En 2025, 1,2 million de salariés en CDI ont démissionné en France, selon les données de la Dares publiées par le ministère du Travail. Ce chiffre masque des erreurs courantes : des préavis mal respectés qui exposent à des dommages et intérêts, ou des formulations ambiguës qui transforment une démission en prise d’acte de rupture aux prud’hommes. La démission reste la rupture la plus simple pour le salarié, mais elle exige une exécution précise pour éviter les retours de bâton.

La démission rompt le CDI par acte unilatéral du salarié
Le salarié en CDI met fin à son contrat par une démission. La Cour de cassation définit cet acte comme une manifestation claire et non équivoque de la volonté de rompre le contrat de travail, comme l’établit son arrêt du 9 mai 2007 numéro 05-40.315. L’employeur ne peut refuser cette décision. Le Code du travail, à l’article L1237-1, impose deux obligations : exprimer cette volonté sans ambiguïté et respecter le préavis.
Une démission verbale suffit en théorie, mais les tribunaux exigent un écrit pour prouver la clarté. Sans cela, l’employeur conteste souvent la date de départ.
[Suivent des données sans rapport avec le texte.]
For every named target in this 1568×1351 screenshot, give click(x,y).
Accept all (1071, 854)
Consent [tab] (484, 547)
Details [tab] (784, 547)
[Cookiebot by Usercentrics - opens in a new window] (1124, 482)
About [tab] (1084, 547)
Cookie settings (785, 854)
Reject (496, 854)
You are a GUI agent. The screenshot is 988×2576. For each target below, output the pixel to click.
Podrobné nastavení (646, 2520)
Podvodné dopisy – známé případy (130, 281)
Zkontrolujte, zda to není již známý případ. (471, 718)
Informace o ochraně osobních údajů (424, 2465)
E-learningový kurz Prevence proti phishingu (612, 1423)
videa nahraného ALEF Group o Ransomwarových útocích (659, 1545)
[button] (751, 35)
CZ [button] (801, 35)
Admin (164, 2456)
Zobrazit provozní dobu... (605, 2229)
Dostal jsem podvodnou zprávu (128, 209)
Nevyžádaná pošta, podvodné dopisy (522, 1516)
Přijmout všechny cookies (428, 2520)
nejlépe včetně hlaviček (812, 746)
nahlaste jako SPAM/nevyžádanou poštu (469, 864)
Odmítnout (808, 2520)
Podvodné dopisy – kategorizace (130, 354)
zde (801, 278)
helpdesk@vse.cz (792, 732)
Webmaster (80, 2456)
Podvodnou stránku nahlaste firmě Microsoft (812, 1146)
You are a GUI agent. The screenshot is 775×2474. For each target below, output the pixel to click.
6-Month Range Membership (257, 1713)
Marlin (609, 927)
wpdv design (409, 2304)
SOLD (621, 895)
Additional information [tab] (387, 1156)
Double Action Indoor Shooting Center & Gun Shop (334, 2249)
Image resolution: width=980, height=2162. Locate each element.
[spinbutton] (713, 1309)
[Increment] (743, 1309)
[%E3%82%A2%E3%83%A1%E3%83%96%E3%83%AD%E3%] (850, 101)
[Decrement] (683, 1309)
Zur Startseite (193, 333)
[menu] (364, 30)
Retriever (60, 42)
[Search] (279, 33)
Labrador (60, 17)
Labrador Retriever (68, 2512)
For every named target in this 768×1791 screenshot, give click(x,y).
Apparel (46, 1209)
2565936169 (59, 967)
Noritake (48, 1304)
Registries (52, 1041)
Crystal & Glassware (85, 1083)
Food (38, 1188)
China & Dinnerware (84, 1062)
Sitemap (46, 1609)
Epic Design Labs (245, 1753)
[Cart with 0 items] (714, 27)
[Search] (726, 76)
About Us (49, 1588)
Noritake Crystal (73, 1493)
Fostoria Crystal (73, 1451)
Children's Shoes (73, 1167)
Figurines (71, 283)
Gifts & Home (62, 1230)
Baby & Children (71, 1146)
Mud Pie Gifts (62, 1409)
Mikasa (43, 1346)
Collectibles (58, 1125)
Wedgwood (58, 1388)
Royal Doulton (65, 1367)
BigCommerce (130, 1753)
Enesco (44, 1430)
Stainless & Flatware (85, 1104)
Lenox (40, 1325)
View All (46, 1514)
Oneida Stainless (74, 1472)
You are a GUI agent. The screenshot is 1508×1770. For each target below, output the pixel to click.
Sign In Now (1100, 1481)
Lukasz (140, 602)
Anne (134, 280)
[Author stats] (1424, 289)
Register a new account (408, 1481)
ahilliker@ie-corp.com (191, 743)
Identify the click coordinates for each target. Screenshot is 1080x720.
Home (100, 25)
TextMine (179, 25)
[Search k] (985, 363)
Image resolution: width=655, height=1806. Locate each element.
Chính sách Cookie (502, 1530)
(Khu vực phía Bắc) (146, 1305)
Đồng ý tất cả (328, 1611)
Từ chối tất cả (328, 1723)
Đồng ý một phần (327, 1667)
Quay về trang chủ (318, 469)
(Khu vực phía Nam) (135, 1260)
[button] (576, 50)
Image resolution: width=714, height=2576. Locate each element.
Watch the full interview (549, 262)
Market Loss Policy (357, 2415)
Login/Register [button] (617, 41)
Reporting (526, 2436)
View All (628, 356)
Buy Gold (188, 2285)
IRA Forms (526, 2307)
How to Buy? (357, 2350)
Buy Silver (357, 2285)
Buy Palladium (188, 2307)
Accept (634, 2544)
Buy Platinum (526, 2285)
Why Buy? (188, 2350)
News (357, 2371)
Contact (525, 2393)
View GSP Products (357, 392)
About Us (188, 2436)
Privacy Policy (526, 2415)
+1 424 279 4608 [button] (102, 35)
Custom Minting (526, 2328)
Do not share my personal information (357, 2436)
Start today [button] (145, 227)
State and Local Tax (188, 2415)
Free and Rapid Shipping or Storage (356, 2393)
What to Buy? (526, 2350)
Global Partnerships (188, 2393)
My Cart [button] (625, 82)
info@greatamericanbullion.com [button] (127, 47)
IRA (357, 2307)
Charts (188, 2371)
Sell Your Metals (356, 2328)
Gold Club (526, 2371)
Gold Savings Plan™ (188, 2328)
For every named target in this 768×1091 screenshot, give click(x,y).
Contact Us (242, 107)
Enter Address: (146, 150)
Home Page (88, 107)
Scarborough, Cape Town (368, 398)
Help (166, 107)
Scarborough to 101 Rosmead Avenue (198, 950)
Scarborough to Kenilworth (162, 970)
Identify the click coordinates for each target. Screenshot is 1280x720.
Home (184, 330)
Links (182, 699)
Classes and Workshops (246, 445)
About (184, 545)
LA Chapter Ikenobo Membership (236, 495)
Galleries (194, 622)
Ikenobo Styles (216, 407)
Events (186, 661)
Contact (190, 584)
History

Le ministère du Travail confirme sur son site que la démission n’ouvre pas droit automatique aux allocations chômage, sauf motifs légitimes. En pratique, 85 % des démissions se font par lettre recommandée, d’après une étude de l’Unédic de 2024.
Pour un cadre, le préavis court à partir de la réception de la lettre. Si le salarié omet de préciser la durée, la convention collective s’applique. Par exemple, dans le secteur du bâtiment, la convention Syntec fixe un préavis de trois mois pour les ingénieurs. Les salariés ignorent souvent cette règle : en 2024, les prud’hommes ont condamné 12 % des litiges pour préavis non respecté, selon les statistiques du ministère de la Justice.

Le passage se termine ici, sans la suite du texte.